━━ Provided records ━━

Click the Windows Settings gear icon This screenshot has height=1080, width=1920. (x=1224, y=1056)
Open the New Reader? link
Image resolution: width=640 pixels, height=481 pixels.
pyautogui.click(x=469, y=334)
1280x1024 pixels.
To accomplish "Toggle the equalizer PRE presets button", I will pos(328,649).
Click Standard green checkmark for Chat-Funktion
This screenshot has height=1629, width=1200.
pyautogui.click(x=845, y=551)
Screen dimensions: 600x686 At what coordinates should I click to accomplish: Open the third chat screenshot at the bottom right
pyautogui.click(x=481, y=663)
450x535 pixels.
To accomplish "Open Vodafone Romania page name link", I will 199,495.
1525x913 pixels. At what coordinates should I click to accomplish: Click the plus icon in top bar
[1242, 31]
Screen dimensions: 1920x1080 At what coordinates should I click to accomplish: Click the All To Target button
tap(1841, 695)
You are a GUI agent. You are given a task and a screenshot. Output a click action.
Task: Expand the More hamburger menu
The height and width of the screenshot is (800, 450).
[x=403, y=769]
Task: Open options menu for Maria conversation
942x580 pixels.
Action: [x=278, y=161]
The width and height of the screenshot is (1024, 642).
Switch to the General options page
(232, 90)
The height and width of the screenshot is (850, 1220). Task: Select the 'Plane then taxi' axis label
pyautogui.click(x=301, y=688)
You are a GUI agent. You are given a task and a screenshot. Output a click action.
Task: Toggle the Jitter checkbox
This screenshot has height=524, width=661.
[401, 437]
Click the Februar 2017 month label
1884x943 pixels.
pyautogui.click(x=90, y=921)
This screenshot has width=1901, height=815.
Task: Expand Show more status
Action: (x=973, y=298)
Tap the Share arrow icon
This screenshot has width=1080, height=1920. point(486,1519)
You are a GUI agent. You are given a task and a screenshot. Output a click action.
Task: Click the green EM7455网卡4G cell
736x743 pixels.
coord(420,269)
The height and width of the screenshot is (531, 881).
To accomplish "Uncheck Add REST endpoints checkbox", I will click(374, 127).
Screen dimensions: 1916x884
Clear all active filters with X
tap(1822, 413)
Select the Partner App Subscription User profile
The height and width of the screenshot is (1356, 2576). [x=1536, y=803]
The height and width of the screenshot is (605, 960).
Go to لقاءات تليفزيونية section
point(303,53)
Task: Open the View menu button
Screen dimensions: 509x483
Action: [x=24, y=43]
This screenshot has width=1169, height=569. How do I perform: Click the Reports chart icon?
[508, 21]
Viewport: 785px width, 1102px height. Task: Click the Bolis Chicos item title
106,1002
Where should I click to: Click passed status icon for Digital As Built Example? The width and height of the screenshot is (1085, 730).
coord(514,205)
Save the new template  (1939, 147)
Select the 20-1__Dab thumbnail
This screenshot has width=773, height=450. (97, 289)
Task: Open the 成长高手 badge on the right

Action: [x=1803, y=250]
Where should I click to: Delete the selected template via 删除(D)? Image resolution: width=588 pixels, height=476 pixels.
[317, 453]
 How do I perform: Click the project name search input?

━━━

• [What you have to do] Gather every line above that contains the word "perform" and copy each one out in full.

• [Complete answer]
This screenshot has width=1169, height=569. How do I perform: Click the Reports chart icon?
 How do I perform: Click the project name search input?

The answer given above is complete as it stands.